Guide to Kulchur is a non-fiction book by the American poet Ezra Pound. Published in London in July 1938 by Faber & Faber,[1] the book examines 2,500 years of cultural history, beginning with the Analects of Confucius.[2] The first chapter was published in Milan in June 1937 as a pamphlet, Confucius/Digest of the Analects, by Giovanni Scheiwiller.[3]

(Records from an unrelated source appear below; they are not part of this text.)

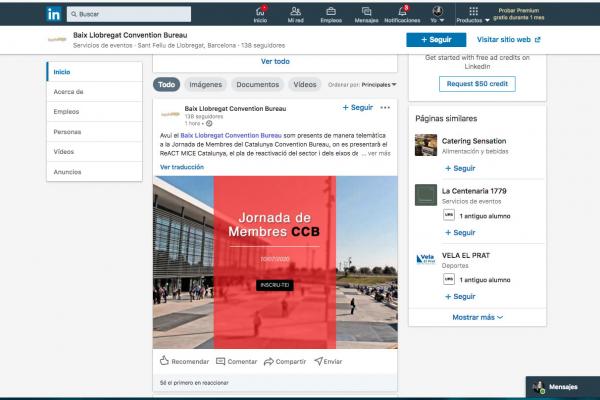Click Recomendar thumbs-up on post
This screenshot has height=400, width=600.
165,361
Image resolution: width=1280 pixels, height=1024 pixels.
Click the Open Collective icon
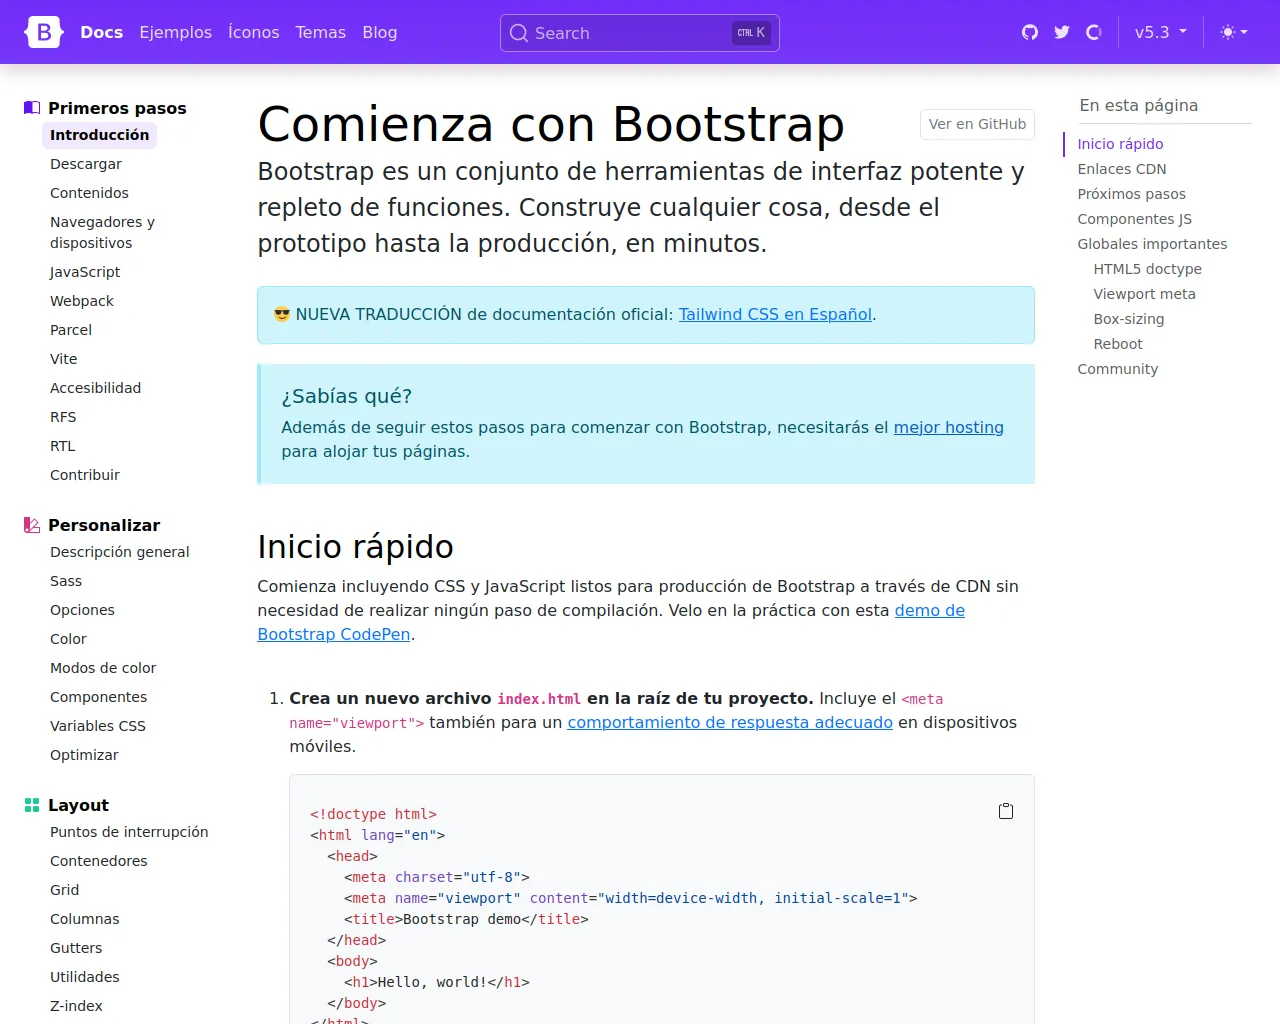[1094, 33]
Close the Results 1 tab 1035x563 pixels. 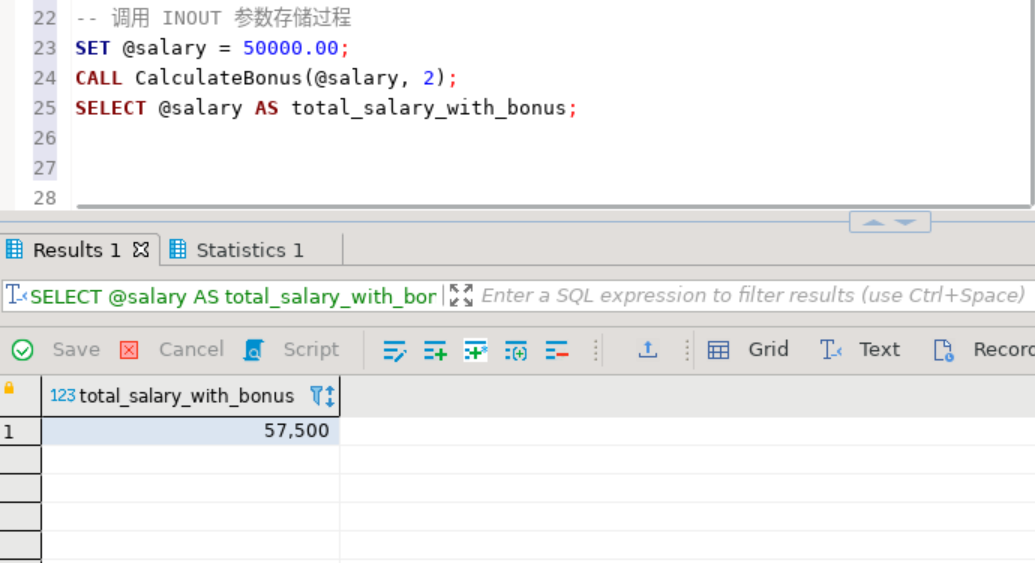point(141,250)
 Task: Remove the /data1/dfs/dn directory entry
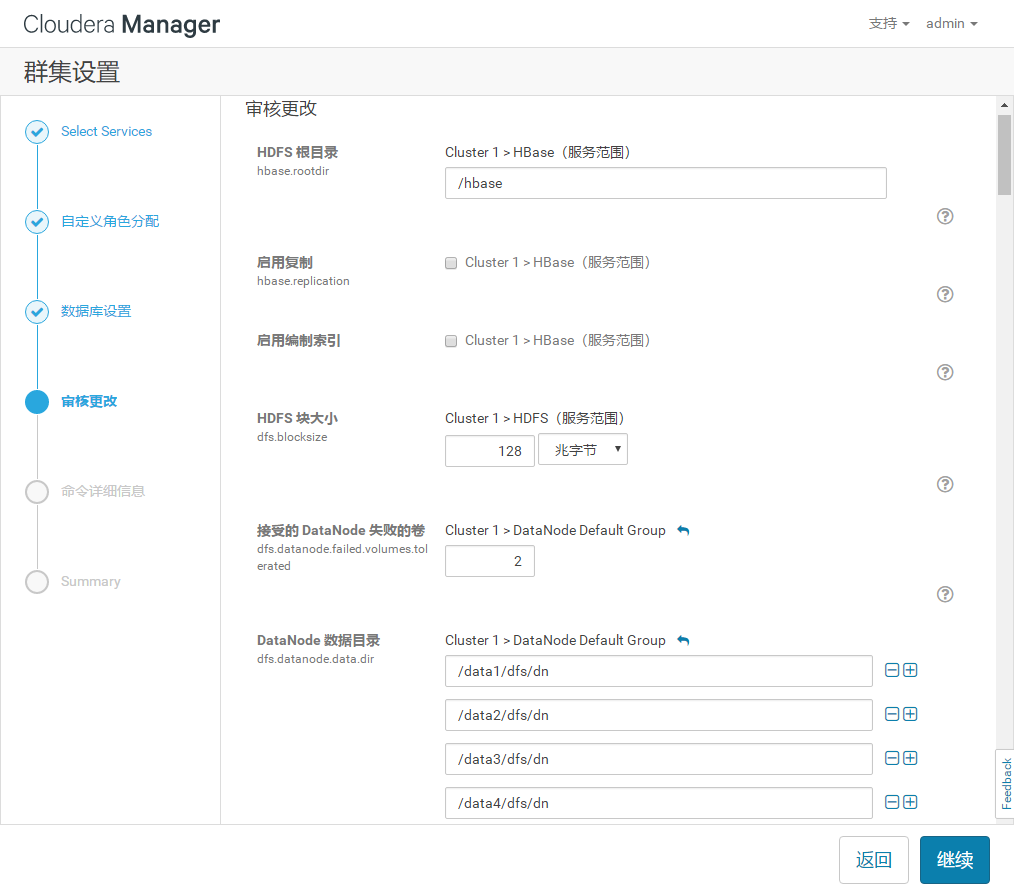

A supporter of Benito Mussolini, Pound congratulates his friend Wyndham Lewis in the book for having "discovered" Adolf Hitler. "I hand it to him as a superior perception," he wrote. "Superior in relation to my own discovery of Mussolini."[4] Lewis later rejected fascism.[5]
Publication details
- Pound, Ezra (1938). Guide to Kulchur. London: Faber & Faber.
References
Works cited
- Hitchens, Christopher (April 2008). "A Revolutionary Simpleton". The Atlantic. Archived from the original on 6 September 2020.
- Moody, A. David (2014). Ezra Pound: Poet. A Portrait of the Man and His Work. II: The Epic Years 1921–1939. Oxford: Oxford University Press. ISBN 978-0-19-921558-4
- Pound, Ezra (1966) [1938]. Guide to Kulchur. London: Peter Owen.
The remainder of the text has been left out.